▶ _WHAT YOU WILL DO_
Scan the material for the word "coordinates" and copy each line where it occurs.

——

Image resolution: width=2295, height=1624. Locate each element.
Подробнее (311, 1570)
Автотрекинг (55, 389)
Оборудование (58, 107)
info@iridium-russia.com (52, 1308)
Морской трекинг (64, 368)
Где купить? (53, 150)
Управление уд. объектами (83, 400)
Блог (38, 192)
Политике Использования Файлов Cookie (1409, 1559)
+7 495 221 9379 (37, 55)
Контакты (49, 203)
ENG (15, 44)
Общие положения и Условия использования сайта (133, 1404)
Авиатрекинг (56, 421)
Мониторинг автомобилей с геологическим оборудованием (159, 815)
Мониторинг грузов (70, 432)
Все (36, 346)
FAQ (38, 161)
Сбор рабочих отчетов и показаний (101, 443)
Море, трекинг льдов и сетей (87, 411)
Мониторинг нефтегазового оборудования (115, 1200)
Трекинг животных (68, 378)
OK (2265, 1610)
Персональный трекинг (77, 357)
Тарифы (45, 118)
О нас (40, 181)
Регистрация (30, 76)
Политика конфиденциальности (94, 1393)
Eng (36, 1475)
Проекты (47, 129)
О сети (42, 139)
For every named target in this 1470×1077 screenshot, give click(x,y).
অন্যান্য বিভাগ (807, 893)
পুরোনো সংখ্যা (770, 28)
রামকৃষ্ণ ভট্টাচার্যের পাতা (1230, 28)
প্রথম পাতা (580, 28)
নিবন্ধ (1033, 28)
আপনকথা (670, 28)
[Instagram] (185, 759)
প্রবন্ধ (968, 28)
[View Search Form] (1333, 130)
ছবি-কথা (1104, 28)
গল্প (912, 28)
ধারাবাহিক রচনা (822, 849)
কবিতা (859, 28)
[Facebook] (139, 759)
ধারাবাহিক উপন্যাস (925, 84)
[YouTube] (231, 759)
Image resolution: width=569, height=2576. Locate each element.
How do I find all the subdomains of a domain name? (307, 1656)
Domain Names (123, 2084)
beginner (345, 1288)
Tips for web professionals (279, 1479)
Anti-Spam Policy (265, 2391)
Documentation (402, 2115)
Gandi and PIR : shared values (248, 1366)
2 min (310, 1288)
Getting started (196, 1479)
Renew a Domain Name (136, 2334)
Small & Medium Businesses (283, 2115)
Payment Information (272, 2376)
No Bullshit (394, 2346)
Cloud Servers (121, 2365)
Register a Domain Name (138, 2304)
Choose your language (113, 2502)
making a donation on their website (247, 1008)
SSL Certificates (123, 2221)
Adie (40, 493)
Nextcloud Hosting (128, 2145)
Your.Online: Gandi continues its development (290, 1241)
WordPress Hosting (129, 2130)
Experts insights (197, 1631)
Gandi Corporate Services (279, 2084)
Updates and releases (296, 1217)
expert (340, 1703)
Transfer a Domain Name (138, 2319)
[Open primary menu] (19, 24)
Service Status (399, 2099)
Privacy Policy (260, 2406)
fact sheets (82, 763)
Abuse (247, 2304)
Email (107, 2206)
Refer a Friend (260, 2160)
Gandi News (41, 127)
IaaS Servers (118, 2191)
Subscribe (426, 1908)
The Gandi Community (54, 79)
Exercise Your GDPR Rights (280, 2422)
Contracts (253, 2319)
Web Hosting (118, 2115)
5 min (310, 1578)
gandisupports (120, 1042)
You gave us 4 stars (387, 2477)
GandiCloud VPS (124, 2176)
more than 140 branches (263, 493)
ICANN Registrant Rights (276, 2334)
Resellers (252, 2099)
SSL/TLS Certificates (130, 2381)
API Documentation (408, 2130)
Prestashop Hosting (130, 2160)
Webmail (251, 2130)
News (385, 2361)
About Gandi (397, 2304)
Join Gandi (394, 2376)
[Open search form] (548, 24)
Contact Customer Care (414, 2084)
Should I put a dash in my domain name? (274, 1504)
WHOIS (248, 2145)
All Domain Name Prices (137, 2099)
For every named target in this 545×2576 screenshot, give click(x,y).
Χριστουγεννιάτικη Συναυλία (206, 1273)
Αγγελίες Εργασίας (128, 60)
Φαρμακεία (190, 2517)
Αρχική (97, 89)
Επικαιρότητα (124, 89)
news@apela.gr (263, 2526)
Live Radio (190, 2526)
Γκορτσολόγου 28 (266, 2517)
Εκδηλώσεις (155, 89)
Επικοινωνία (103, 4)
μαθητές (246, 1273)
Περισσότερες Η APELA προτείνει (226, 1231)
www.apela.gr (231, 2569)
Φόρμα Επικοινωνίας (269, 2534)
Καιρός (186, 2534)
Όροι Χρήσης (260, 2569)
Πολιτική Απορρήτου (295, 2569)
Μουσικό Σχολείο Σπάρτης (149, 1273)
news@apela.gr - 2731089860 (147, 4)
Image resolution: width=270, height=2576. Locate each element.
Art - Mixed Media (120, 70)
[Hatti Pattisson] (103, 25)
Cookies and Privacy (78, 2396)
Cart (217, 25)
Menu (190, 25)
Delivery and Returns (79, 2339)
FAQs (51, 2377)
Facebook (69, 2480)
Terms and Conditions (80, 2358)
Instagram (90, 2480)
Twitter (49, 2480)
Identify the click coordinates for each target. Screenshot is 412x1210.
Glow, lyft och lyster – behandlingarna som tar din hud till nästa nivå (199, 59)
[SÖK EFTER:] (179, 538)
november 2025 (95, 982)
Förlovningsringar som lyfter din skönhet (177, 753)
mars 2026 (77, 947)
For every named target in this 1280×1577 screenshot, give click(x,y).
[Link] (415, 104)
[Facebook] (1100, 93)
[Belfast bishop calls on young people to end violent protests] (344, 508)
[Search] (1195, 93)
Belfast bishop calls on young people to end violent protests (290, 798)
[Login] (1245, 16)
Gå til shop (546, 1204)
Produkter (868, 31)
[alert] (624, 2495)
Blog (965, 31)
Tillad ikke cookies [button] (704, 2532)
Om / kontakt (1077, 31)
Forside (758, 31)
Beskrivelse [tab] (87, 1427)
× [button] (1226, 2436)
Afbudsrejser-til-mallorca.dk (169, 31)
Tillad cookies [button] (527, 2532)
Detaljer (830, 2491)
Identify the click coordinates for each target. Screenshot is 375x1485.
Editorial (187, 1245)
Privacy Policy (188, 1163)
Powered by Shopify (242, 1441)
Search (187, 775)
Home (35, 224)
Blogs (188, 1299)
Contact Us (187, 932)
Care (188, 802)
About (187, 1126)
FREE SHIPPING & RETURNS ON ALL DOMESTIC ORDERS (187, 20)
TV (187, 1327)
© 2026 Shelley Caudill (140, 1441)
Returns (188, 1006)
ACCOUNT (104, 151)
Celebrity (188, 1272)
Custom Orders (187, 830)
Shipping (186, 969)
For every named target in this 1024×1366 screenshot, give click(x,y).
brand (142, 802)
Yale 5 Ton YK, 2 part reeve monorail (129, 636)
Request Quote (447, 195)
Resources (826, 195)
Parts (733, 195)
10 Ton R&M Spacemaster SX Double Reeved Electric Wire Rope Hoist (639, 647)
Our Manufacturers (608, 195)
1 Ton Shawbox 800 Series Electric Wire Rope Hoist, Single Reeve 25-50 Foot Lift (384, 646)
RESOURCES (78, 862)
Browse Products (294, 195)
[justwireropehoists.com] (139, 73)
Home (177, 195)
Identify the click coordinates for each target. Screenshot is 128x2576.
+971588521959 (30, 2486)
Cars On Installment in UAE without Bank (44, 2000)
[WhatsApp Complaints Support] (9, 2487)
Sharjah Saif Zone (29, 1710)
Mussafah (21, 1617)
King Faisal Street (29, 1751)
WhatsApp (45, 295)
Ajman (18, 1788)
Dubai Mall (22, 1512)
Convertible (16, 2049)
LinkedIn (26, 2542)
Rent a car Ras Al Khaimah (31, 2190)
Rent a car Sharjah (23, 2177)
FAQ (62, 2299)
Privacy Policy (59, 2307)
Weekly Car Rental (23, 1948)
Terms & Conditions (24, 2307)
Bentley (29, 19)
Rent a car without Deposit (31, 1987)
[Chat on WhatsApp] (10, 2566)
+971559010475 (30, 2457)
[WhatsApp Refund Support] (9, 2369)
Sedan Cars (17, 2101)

——

▶ _WRITTEN ANSWER_
Identify the click coordinates for each target. Screenshot is 412x1210.
Identify the click coordinates for each target. Screenshot is 375x1485.
Identify the click coordinates for each target. Screenshot is 128x2576.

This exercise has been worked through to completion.